An Albanese Labor Government will establish a powerful, transparent and independent National Anti-Corruption Commission.

Anti-corruption commissions serve the public by uncovering corruption and ensuring that members of a government, including politicians, are held to account if they engage in corrupt conduct. 

Every Australian State and Territory has now established its own anti-corruption commission. But, despite overwhelming public support, there is still no anti-corruption commission at the federal level. 

In December 2018 the Morrison Government was finally dragged, kicking and screaming, to commit to establishing what it called a “Commonwealth Integrity Commission”. However, three years later, they have failed to honour that commitment. 

The Morrison Government’s ever-increasing list of scandals and cover-ups has reinforced the urgent need for a powerful, transparent and independent National Anti-Corruption Commission.  

Labor’s Plan to tackle corruption in the Federal Government 

Labor believes the time is long past for a National Anti-Corruption Commission to be established, and an Albanese Labor Government will give priority to introducing legislation to establish such a body. 

The National Anti-Corruption Commission established by Labor will operate with all the independence, resources and powers of a standing Royal Commission into serious and systemic corruption in the federal government. 

Labor has been working with Australia’s preeminent legal and integrity experts to develop design principles that will ensure the Commission is the most effective anti-corruption watchdog in the country.

Under these design principles, the Commission will: 

  • have broad jurisdiction to investigate Commonwealth ministers, public servants, statutory office holders, government agencies, parliamentarians, and personal staff of politicians; 
  • carry out its functions independently of government, with discretion to commence inquiries into serious and systemic corruption on its own initiative or in response to referrals, including from whistleblowers and complaints from the public. To ensure the Commission’s independence, the Commissioner and any Deputy Commissioner would serve for a single fixed term and have security of tenure comparable to that of a federal judge; 
  • be overseen by a statutory bipartisan Joint Standing Committee of the Parliament, empowered to require the Commission to provide information about its work. To ensure bipartisan support for the Commission’s work, that Committee would be responsible for confirming the Commissioners nominated by the Government; 
  • have the power to investigate allegations of serious and systemic corruption that occurred before or after its establishment; 
  • have the power to hold public hearings where the Commission determines it is in the public interest to do so; 
  • be empowered to make findings of fact, including a finding of corrupt conduct, but not to make determinations of criminal liability. Findings that could constitute criminal conduct would be referred to the Australian Federal Police or the Commonwealth Department of Public Prosecutions for further consideration; and 
  • operate with procedural fairness and its findings would be subject to judicial review. 

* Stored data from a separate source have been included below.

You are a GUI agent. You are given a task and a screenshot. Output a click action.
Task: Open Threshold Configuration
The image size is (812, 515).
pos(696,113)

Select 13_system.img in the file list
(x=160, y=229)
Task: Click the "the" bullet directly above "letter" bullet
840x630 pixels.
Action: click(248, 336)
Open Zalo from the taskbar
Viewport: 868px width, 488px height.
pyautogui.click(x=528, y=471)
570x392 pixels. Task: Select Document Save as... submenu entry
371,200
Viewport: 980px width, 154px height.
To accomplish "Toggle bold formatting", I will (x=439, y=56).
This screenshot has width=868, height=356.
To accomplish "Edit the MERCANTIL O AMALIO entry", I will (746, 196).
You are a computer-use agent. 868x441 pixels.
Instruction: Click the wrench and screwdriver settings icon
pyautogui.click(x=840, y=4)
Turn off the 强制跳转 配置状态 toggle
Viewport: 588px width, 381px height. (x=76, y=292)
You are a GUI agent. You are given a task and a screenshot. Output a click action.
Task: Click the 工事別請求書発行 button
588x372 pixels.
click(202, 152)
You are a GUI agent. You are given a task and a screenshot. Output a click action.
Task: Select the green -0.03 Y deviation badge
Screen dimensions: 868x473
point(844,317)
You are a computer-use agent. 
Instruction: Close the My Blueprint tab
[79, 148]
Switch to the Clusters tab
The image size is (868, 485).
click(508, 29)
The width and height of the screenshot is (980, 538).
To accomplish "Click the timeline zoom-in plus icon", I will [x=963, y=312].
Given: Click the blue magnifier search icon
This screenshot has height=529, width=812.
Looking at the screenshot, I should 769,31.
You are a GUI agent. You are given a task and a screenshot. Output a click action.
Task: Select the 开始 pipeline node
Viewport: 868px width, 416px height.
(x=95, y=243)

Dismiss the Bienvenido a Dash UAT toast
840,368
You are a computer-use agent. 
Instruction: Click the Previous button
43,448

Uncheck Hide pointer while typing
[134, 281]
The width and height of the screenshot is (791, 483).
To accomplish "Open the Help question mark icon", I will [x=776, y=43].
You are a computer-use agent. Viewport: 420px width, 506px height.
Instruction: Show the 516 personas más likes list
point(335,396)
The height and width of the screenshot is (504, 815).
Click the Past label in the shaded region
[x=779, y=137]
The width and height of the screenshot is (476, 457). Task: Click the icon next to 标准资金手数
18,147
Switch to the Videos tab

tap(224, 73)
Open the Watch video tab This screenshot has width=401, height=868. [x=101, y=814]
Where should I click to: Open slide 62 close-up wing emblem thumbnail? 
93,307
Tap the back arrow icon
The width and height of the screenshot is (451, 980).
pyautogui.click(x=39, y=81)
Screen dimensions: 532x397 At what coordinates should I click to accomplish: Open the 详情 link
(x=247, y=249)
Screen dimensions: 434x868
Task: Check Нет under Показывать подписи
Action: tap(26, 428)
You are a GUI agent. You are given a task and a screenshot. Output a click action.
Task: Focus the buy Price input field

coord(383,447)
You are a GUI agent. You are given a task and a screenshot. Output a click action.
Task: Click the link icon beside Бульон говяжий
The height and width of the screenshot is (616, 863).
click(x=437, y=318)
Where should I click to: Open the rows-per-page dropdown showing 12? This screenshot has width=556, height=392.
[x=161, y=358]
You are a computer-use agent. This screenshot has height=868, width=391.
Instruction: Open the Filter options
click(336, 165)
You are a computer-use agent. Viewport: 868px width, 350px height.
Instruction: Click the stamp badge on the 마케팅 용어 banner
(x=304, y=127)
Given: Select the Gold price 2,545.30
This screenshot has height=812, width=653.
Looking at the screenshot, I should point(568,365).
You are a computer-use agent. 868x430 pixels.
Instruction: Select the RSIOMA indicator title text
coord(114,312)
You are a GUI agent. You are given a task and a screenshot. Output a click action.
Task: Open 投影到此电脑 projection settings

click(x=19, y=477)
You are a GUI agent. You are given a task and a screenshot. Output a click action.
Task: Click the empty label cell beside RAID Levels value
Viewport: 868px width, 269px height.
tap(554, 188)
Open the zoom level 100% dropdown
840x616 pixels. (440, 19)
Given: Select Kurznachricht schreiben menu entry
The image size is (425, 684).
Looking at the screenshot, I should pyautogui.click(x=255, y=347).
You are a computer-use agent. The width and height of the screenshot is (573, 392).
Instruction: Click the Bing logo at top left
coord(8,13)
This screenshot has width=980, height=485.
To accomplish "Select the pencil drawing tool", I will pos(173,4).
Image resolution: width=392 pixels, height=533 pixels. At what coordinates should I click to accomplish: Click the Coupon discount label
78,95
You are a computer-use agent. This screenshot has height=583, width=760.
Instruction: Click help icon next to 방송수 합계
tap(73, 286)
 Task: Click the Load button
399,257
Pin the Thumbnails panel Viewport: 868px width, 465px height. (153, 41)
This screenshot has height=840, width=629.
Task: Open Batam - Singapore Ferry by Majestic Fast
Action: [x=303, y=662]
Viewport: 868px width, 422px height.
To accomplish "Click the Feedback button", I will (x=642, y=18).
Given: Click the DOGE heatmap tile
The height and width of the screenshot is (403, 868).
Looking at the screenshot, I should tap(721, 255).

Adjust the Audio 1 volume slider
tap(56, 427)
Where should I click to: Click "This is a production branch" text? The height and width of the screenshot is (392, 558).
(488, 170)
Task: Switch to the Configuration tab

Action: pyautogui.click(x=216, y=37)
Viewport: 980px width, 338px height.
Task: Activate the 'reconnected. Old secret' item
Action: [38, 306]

The difference between Labor and the Liberals is clear 

Labor’s policy to establish a National Anti-Corruption Commission will make a permanent and much needed change to standards of integrity and accountability in the federal government. It stands in stark contrast to the universally condemned model for an integrity commission put forward by the Morrison Government. 

Mr Morrison’s proposed integrity commission is so weak that it would be unable to commence its own independent inquiries into Government corruption, prevented from holding public hearings into politicians or public servants, and banned from investigating any of the multiple past scandals of the Morrison Government. It has been described by legal experts as a body designed not to stamp out corruption, but to help cover it up. 

Corruption in the federal government has been growing over recent years and the Liberals have failed to take any action to tackle it, leaving the Commonwealth the only Australian government without a body dedicated to uncovering and stamping out corruption by public officials. 

An Albanese Labor Government will put an end to the Morrison Government’s shameful tolerance for corruption and help restore the Australian people’s trust in their government by establishing a powerful, transparent and independent National Anti-Corruption Commission.